## Begin
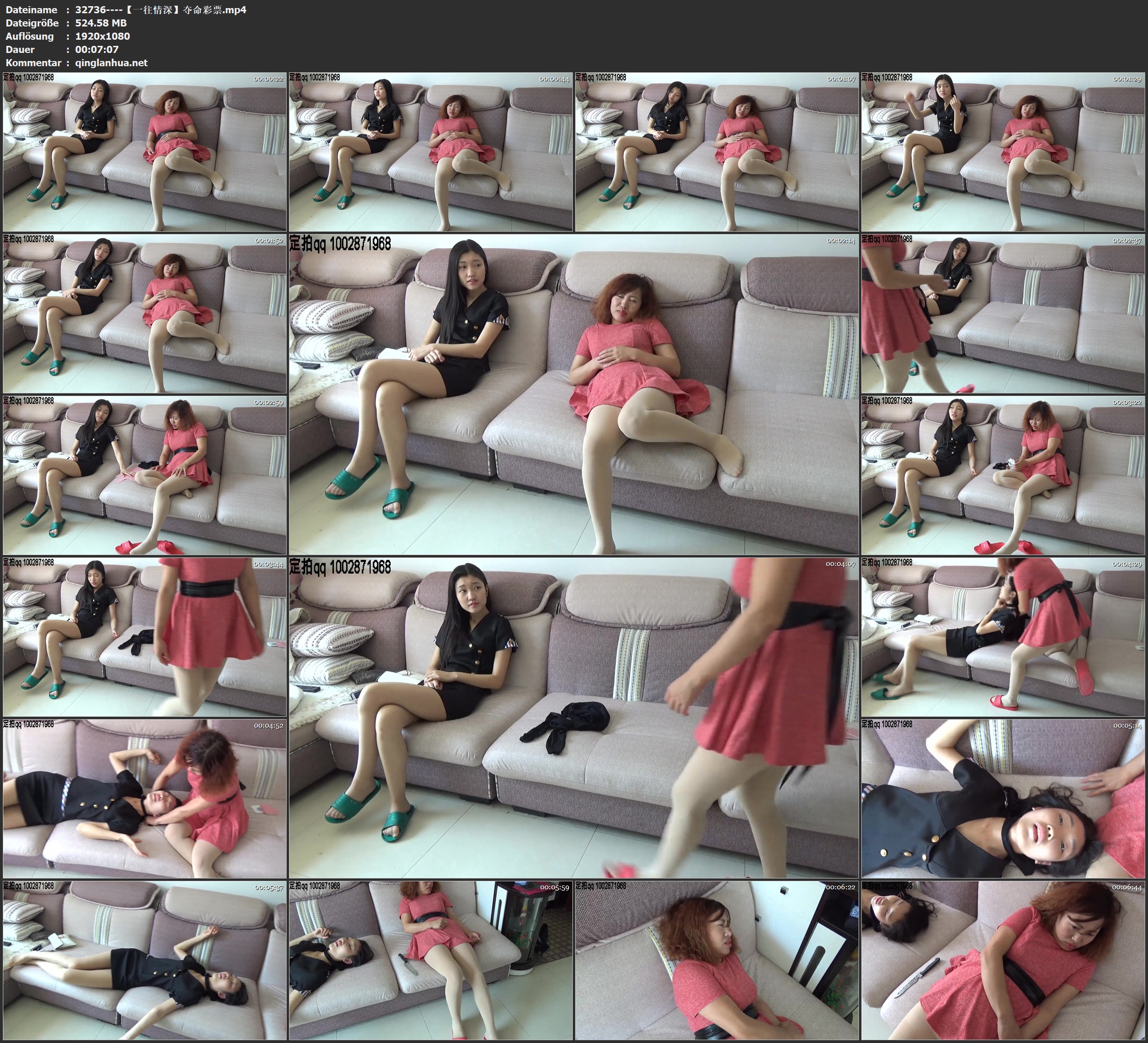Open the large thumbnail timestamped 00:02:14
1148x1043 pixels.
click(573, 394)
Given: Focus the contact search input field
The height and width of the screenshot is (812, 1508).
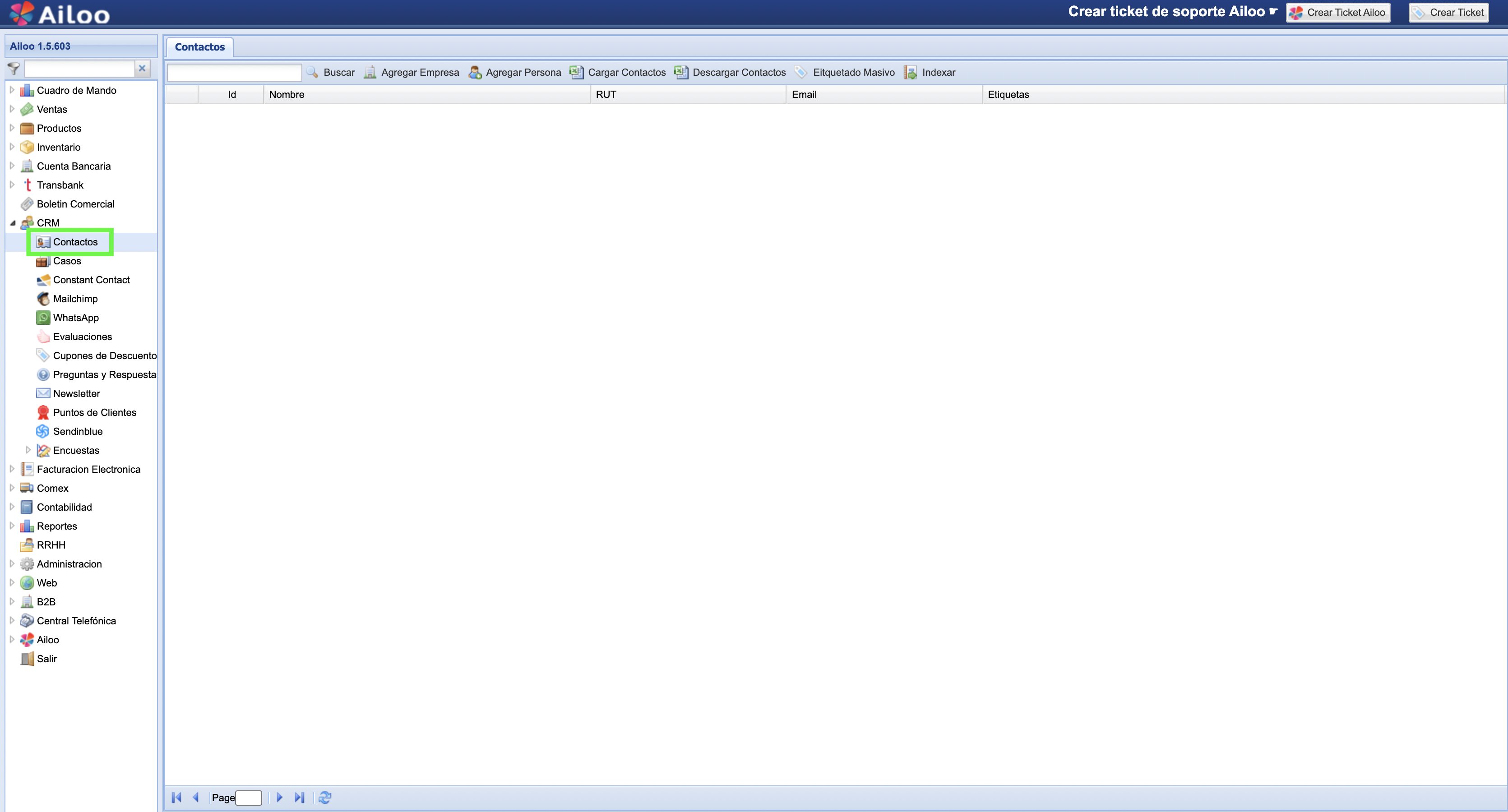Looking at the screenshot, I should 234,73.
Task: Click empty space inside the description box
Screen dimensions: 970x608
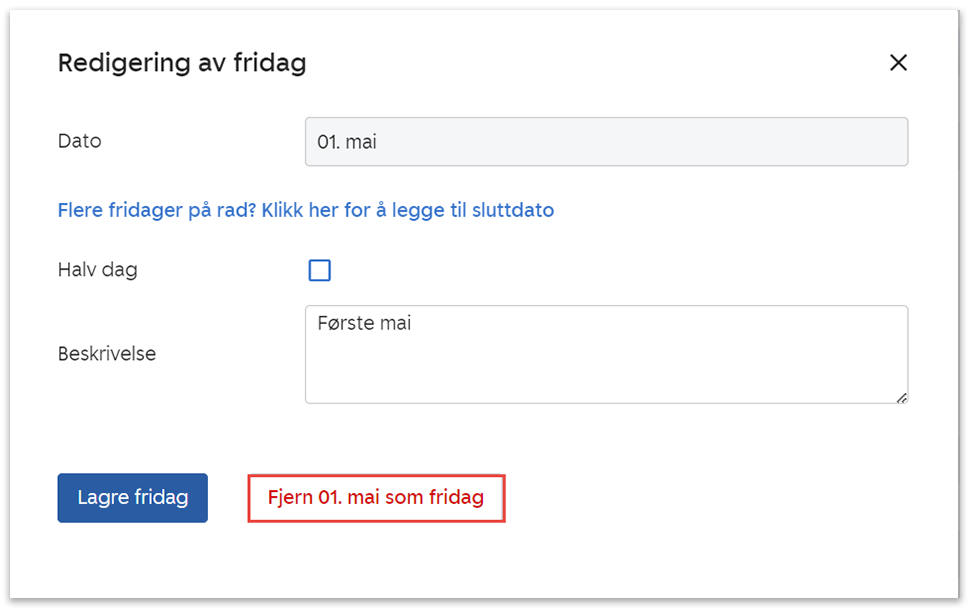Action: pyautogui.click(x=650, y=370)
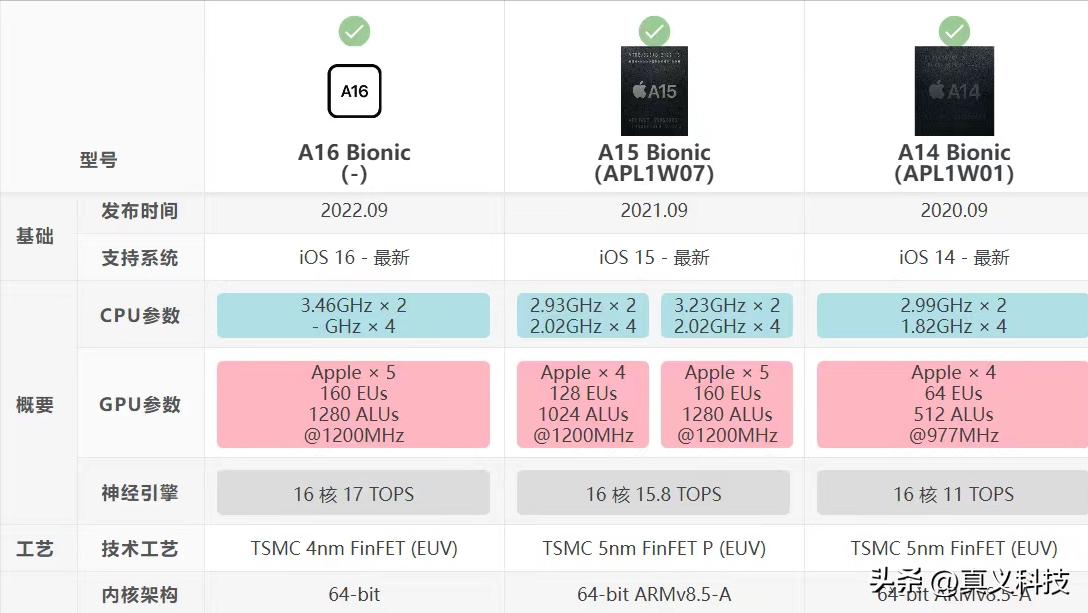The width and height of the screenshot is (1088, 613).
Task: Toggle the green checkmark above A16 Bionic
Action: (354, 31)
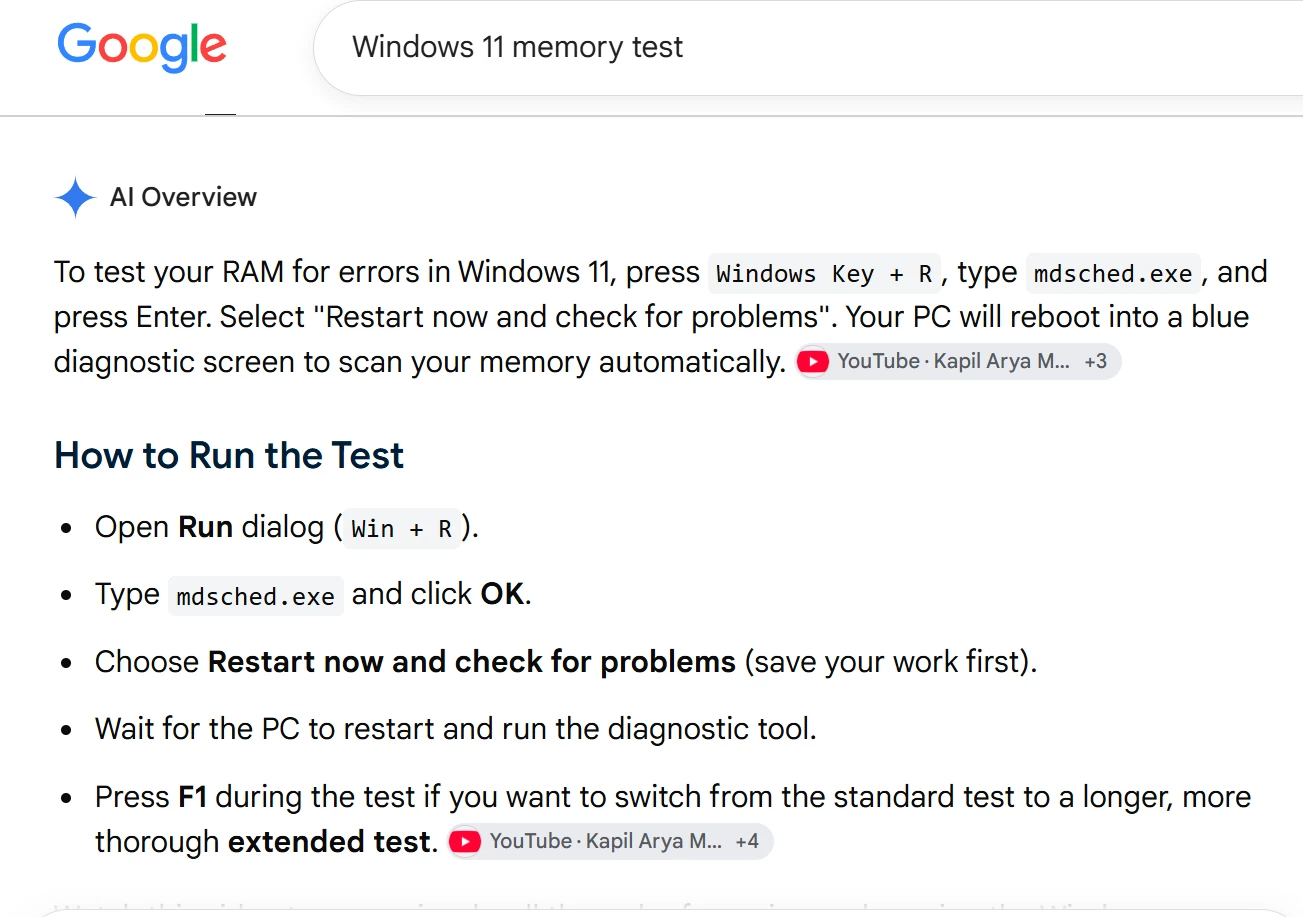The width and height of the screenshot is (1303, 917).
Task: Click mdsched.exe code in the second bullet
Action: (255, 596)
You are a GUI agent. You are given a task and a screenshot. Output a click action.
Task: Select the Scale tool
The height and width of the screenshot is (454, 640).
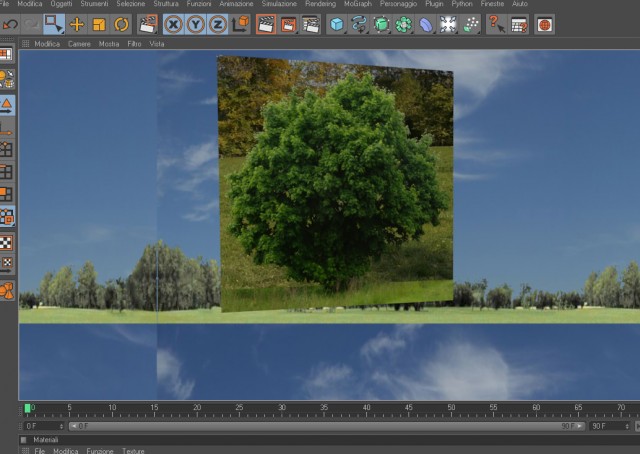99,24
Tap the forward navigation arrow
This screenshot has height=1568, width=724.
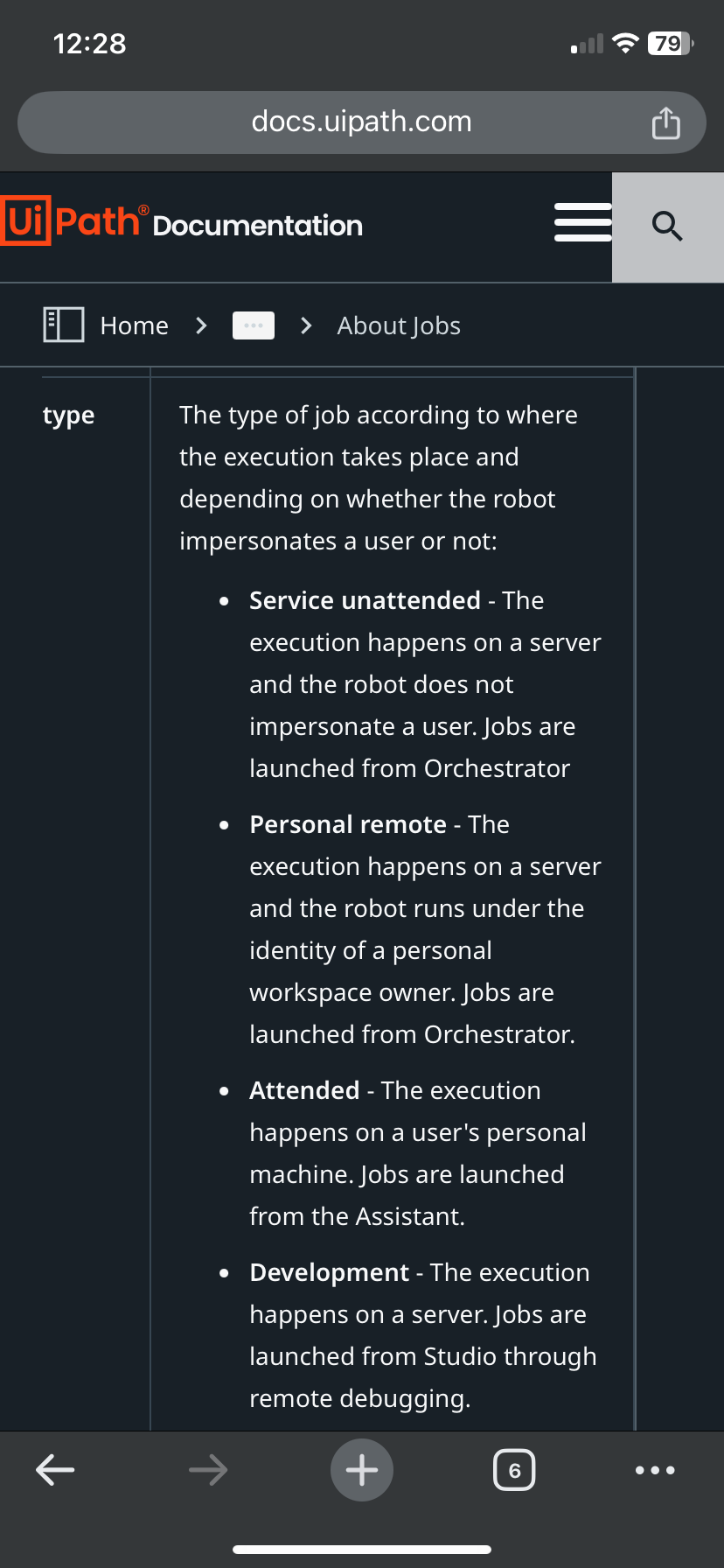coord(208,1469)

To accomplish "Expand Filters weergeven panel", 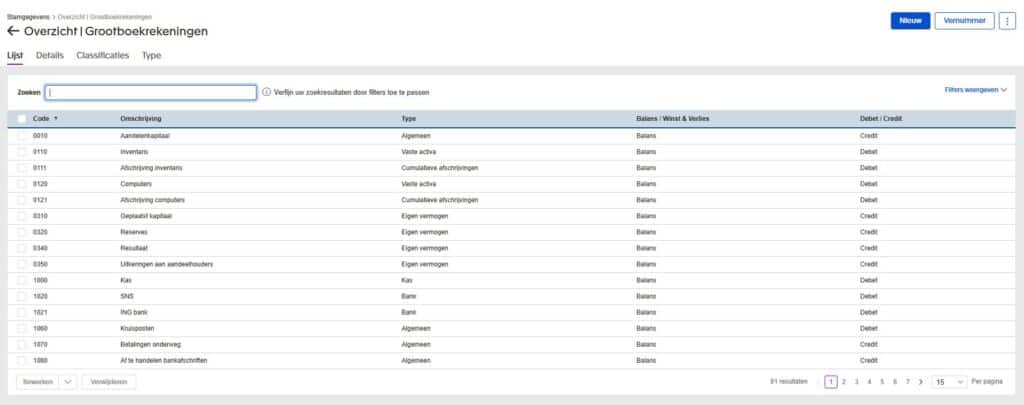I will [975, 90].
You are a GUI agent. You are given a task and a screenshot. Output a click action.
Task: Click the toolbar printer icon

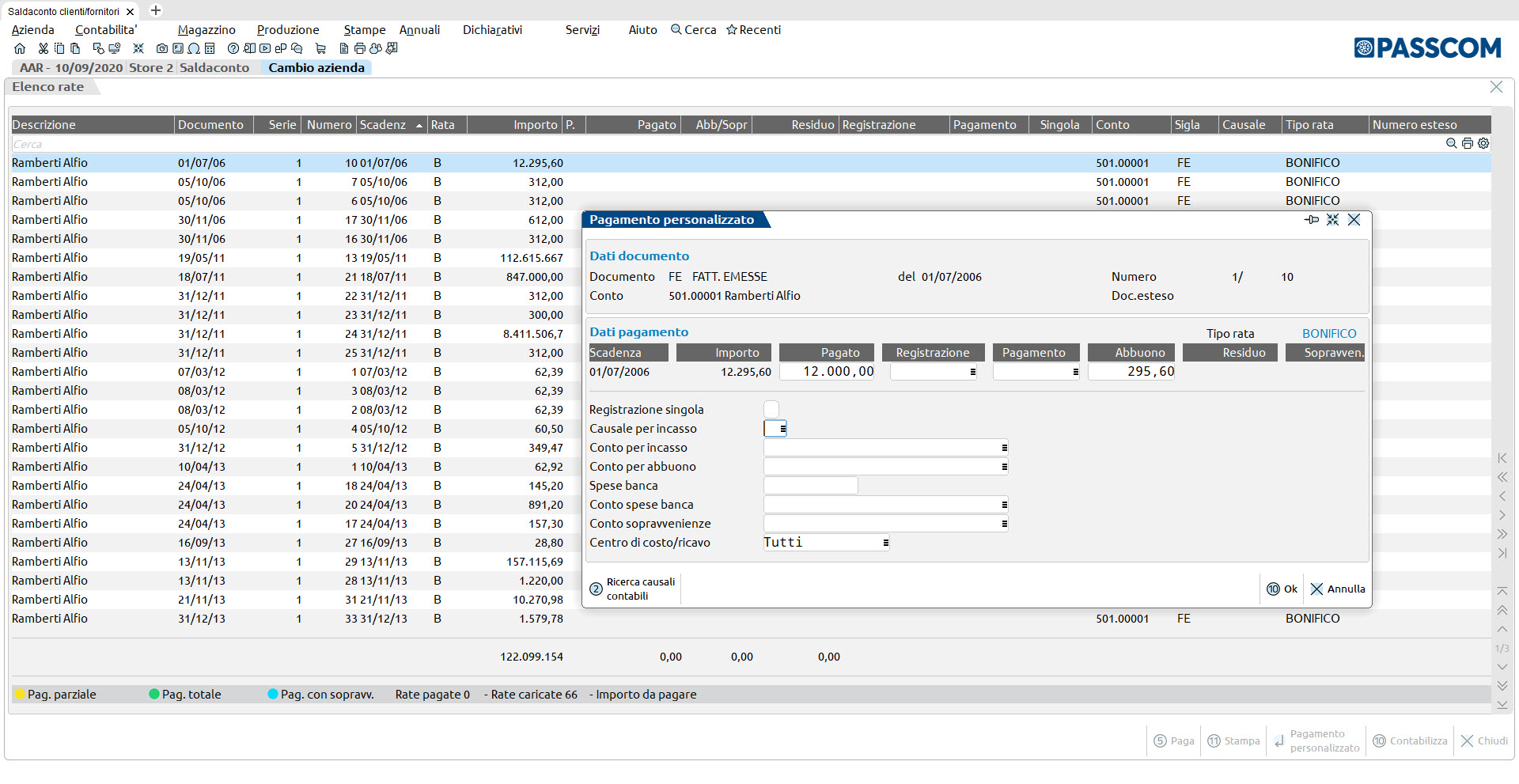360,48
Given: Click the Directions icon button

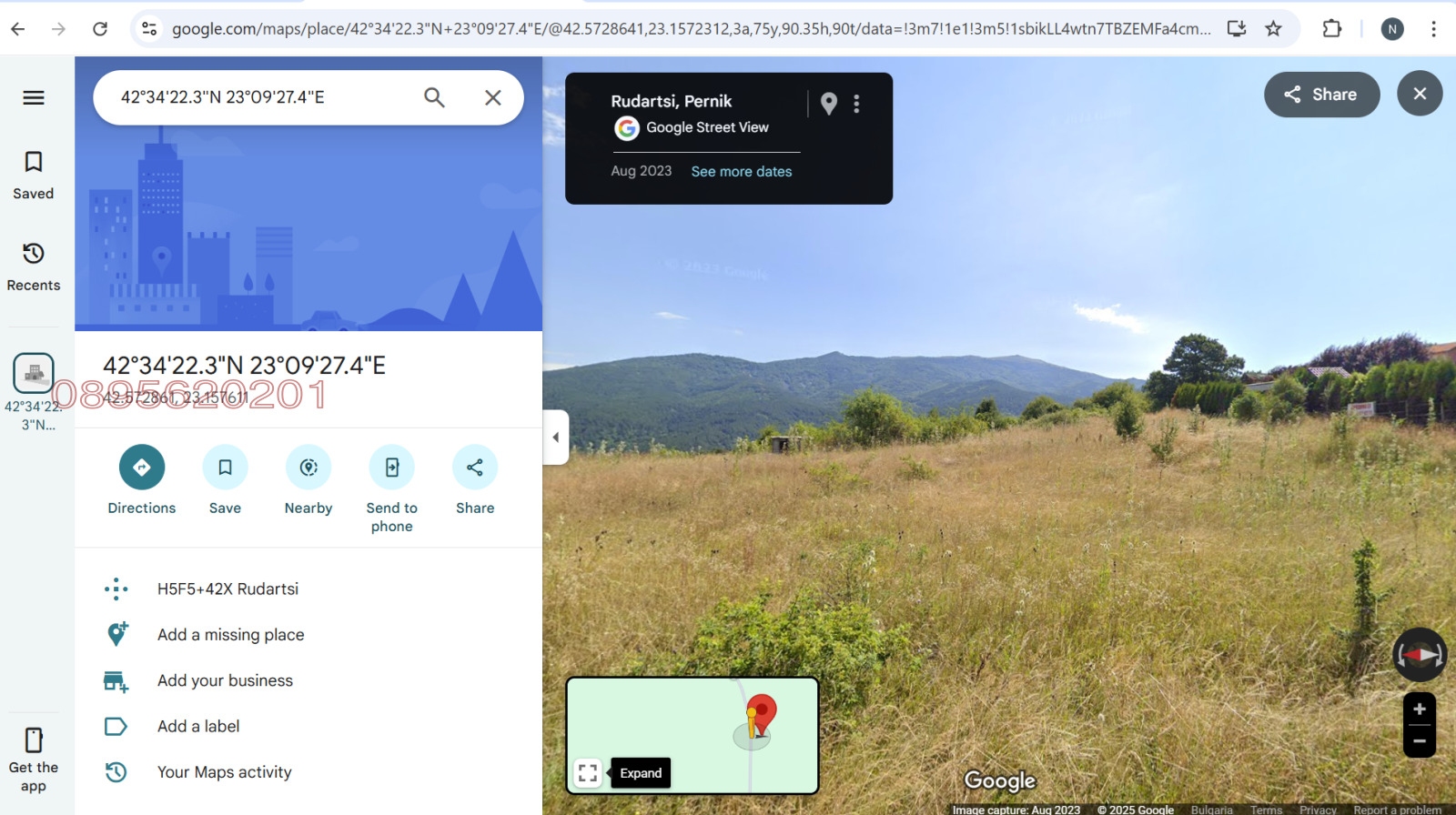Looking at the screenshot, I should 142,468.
## End
REQUIRED TASK: Copy the lines from the start through the line containing "Looking at the screenshot, I should 234,73.", including that line, and leave out the pictures.

REPLY TO THE EXERCISE:
Open the large thumbnail timestamped 00:02:14
1148x1043 pixels.
click(573, 394)
Given: Focus the contact search input field
The height and width of the screenshot is (812, 1508).
Looking at the screenshot, I should 234,73.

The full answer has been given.